NZ start-up launches AI app for lifetime health records
New Zealand health technology start-up mA.I Health has launched a mobile app designed to give patients a single, secure place to store and share their medical records across healthcare providers and countries.
The product is positioned as a lifetime personal health record that stays with the individual. It is designed for people managing their own care and for families supporting children, older relatives, or other dependants.
Many healthcare systems still rely on separate record stores across general practices, hospitals, specialists, and regional services. As a result, patients often have to repeat information at appointments and keep their own notes, particularly when care spans multiple organisations.
mA.I Health has built a platform intended to store and retrieve information in a way that follows the patient rather than remaining with a single provider. The app aims to give users a single view of their health information and enable sharing when needed.
Personal experience
The idea grew out of Co-Founder Arlene Goodwin's experience navigating medical systems in New Zealand and the United States while caring for her son Luca, who has multiple serious health conditions. She said she became responsible for carrying key details from one appointment to the next, including diagnoses, medications, and risk factors.
"No one has a complete view of your medical history. Records are fragmented - spread across GPs, hospitals, specialists and sometimes even countries. Despite popular belief, your GP isn't the central hub. They don't hold all your data - no single provider does.
"This fragmentation can delay treatment or lead to uninformed decisions, and ultimately result in bad outcomes. That's why mA.I Health was created," said Arlene Goodwin, Co-Founder, mA.I Health.
The company also points to risks in urgent or after-hours care, when clinicians may need to make decisions without a full history. Goodwin described an acquaintance who had a serious complication after a routine after-hours visit, where medication was prescribed without full knowledge of their medical history.
Patient access to records has improved in parts of the health sector through provider portals, lab result apps, and national services. However, gaps can remain when records sit with multiple organisations and access varies by region or provider.
mA.I Health describes the app as provider-agnostic, designed for use across providers and regions with user-controlled access and sharing.
How it works
The app is designed to act as a personal health hub where users can maintain a long-term record and share it with clinicians or trusted contacts. It includes secure sharing and collaboration tools intended to support coordinated care among carers and family members.
Family accounts can cover children, spouses, and parents, managed from one device. The app also uses a permission model so only the user or authorised individuals can view or transmit data, according to the company.

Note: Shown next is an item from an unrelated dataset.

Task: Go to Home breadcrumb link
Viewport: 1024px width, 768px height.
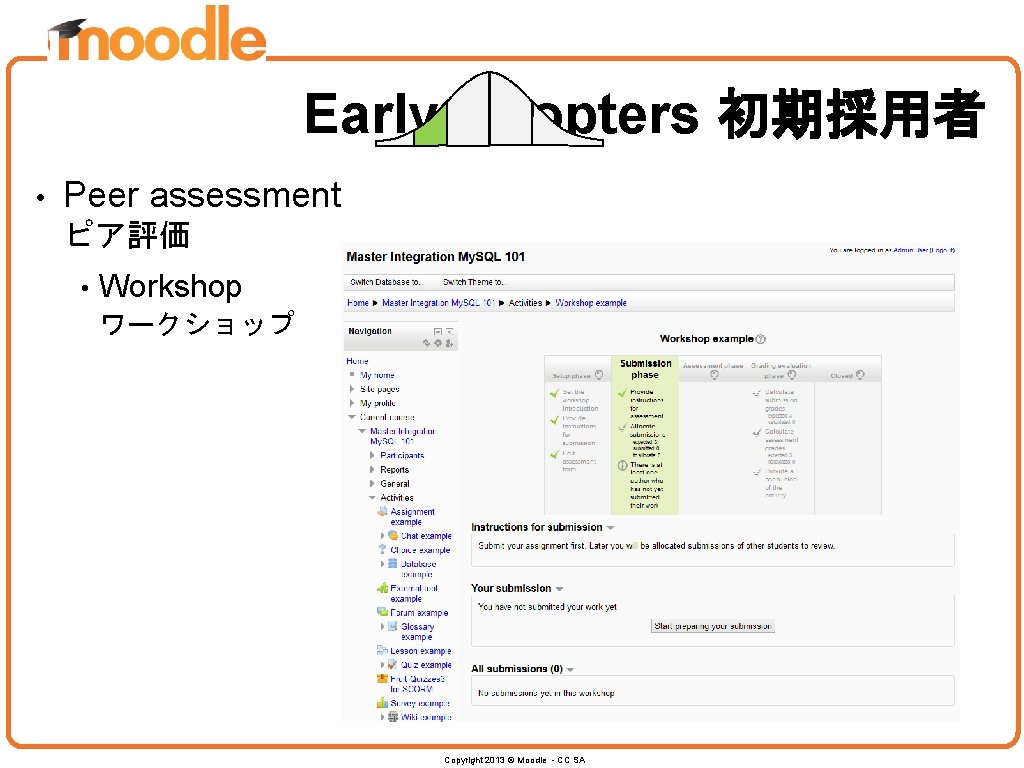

Security and privacy are central to any consumer health record product, particularly one that holds sensitive medical information. mA.I Health says data is encrypted and safeguarded under internationally recognised health and data privacy standards, and that it does not sell user information or use it for data mining.
AI features
mA.I Health describes the app as AI-powered. The company says it can retrieve relevant information quickly and generate personalised health summaries that flag critical history and contraindications for clinicians.
Goodwin also outlined a planned feature for travel use cases, with the company expecting to add translation of medical information.
"I'm not a doctor. I'm a mum who learned out of necessity. But what happens to people who can't advocate for themselves? Who don't remember every detail? Who are alone and away from home, overwhelmed or simply unaware of what's relevant?
"It's not just for complex medical cases - this app is a lifesaver for managing my older, healthy kids too. It means I don't have to hunt around for booklets, ring the doctor or specialist or try to remember their blood types, medication allergies or who had chickenpox. And when they're adults, I can pass on their complete medical history," said Goodwin.
Market context
Digital health products increasingly sit between consumers and traditional healthcare providers, focusing on patient engagement, remote monitoring, and administrative workflow. Personal health record apps have also become more common, although adoption has been uneven and often depends on integration with local services.
Provider portals and national systems typically focus on access within a defined network. A consumer-controlled model, by contrast, relies on patients curating and maintaining their own records and deciding when and how to share them.
mA.I Health is now available for download and plans to add new functionality over time, including translation of medical information for use when travelling.